DATASET ENTRIES:
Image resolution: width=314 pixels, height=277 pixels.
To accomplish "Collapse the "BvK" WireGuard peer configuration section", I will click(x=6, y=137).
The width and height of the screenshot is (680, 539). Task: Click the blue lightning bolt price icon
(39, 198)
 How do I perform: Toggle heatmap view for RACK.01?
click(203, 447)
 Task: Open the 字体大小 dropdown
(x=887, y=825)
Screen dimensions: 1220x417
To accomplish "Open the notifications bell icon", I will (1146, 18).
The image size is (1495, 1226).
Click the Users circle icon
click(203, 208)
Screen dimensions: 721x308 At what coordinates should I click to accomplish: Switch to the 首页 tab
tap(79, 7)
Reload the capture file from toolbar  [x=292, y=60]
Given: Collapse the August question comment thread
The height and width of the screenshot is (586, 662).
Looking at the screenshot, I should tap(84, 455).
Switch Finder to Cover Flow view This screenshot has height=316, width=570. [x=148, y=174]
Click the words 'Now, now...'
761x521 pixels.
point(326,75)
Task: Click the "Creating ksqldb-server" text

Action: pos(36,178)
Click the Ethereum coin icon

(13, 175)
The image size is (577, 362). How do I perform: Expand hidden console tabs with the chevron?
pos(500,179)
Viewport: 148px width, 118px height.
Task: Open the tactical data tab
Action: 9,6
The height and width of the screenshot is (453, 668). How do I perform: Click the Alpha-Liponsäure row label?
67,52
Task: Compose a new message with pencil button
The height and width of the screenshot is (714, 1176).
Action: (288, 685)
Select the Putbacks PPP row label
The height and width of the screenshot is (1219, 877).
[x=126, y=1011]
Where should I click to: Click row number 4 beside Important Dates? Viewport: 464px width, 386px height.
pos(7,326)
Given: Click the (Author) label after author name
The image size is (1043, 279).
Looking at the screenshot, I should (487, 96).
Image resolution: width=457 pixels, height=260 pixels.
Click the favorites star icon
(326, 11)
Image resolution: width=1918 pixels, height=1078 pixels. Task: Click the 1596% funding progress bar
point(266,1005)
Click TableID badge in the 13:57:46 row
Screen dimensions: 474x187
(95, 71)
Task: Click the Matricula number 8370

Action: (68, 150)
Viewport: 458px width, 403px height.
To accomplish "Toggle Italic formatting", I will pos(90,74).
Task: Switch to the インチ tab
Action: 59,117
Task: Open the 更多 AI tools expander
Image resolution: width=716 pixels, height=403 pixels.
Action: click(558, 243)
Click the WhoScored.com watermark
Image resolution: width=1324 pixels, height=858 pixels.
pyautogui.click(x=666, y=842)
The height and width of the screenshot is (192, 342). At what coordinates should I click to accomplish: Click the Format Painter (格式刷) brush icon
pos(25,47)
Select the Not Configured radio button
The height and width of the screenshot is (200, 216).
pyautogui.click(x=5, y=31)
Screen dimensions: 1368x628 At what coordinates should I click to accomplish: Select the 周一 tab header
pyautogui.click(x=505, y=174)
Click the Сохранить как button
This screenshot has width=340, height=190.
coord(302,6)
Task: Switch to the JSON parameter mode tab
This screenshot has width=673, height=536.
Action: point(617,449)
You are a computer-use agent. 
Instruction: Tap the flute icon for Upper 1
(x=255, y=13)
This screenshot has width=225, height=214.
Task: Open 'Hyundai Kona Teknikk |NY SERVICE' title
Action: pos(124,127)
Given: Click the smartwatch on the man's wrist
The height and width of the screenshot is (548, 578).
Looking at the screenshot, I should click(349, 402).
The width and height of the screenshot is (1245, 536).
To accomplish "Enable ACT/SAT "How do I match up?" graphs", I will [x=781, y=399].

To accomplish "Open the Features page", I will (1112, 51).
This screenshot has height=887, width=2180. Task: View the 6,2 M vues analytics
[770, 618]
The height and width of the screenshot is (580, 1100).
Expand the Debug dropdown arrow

PROBLEM TO WORK ON: I need every line of the material that includes "Given", so please copy them out.

RESPONSE TO THIS TASK:
Given: Collapse the August question comment thread
Given: Click the (Author) label after author name
Given: Click the smartwatch on the man's wrist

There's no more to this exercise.